For more than a decade, studies have shown that remote sensing of aerosols from space provide a valuable mean for measuring the spatial distribution of aerosol physical and optical properties from both regional and global perspectives. Satellite aerosol retrievals have been used in many applications from aerosol climate forcing to air quality studies as well as for the correction of a number of land and ocean products. Recently, space observation has advanced to a level where it is possible to integrate near real time satellite aerosol retrievals with numerical models to improve aerosol forecasting. However, although studies have shown that the assimilation of satellite meteorological observations into numerical weather prediction models improves the accuracy of numerical weather forecasts (especially over regions with few conventional observations), the successful assimilation for aerosol forecasting remains an unsolved research topic. This is in part because satellite aerosol datasets can at times be more uncertain than the models themselves. This is especially true in regions with cirrus clouds, coastal waters and complicated land features.
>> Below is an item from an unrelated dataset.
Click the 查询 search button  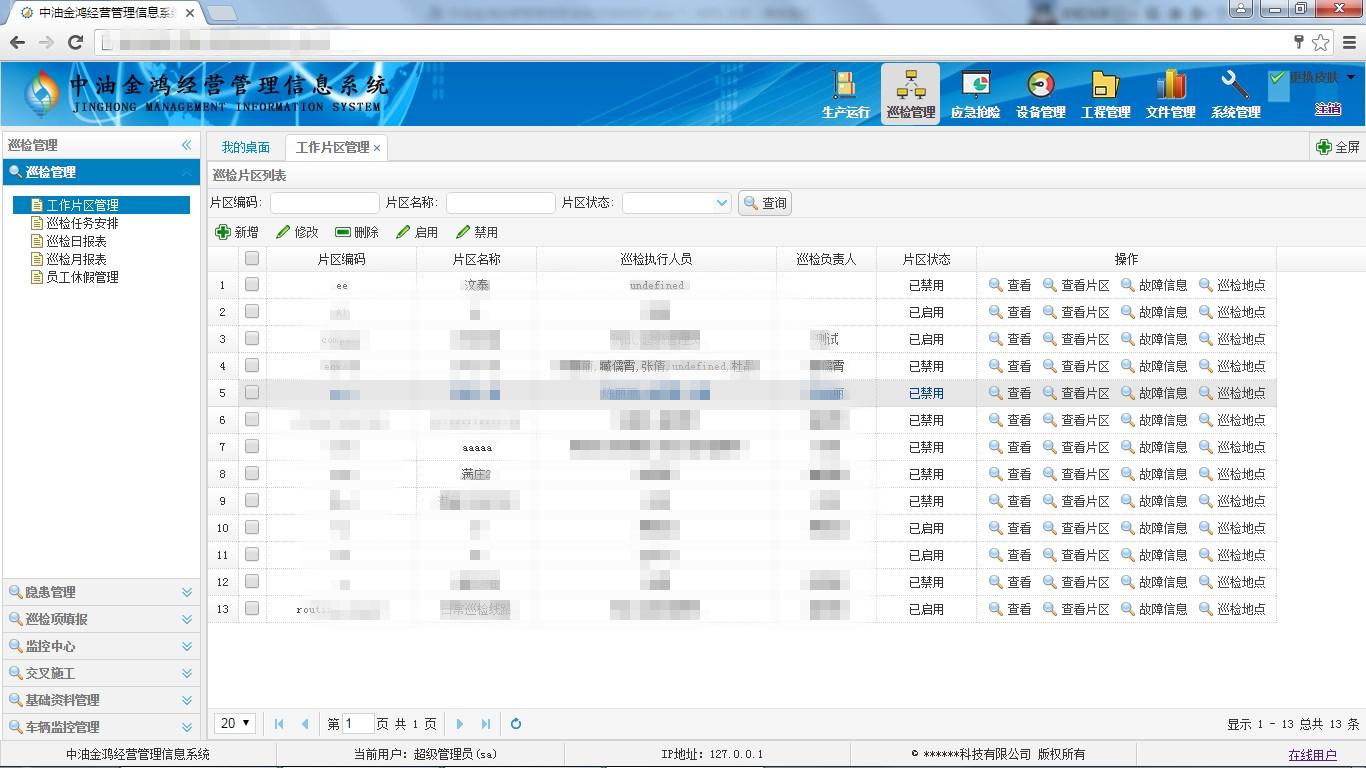click(x=765, y=203)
Objective analyses of the true benefits and uncertainties of such data have yet to be performed.

Currently the MODerate-resolution Imaging Spectroradiometers (MODIS) level II aerosol product (MOD04/MYD04) is the best aerosol optical depth product for near real time aerosol data assimilation. Using one year's worth of data we evaluated MODIS level 2 aerosol product over the global oceans. Our research is further extended to study the error matrix and error variance of MODIS level 2 aerosol products that is associated with observing conditions. Regional differences in the efficacy of aerosol optical depth estimates are explored and in part related to aerosol microphysics as well as other retrieval phenomenon. Using the error statistics in heterogeneous environments, we also estimated the impact of MODIS errors on aerosol direct forcing that is derived from the combining of the Clouds and the Earth's Radiant Energy System (CERES) and MODIS aerosol product. Lastly, preliminary results are shown for assimilating of MODIS aerosol optical depth retrievals into the Navy Aerosol Analysis and Prediction System (NAAPS) for near real time aerosol forecasting.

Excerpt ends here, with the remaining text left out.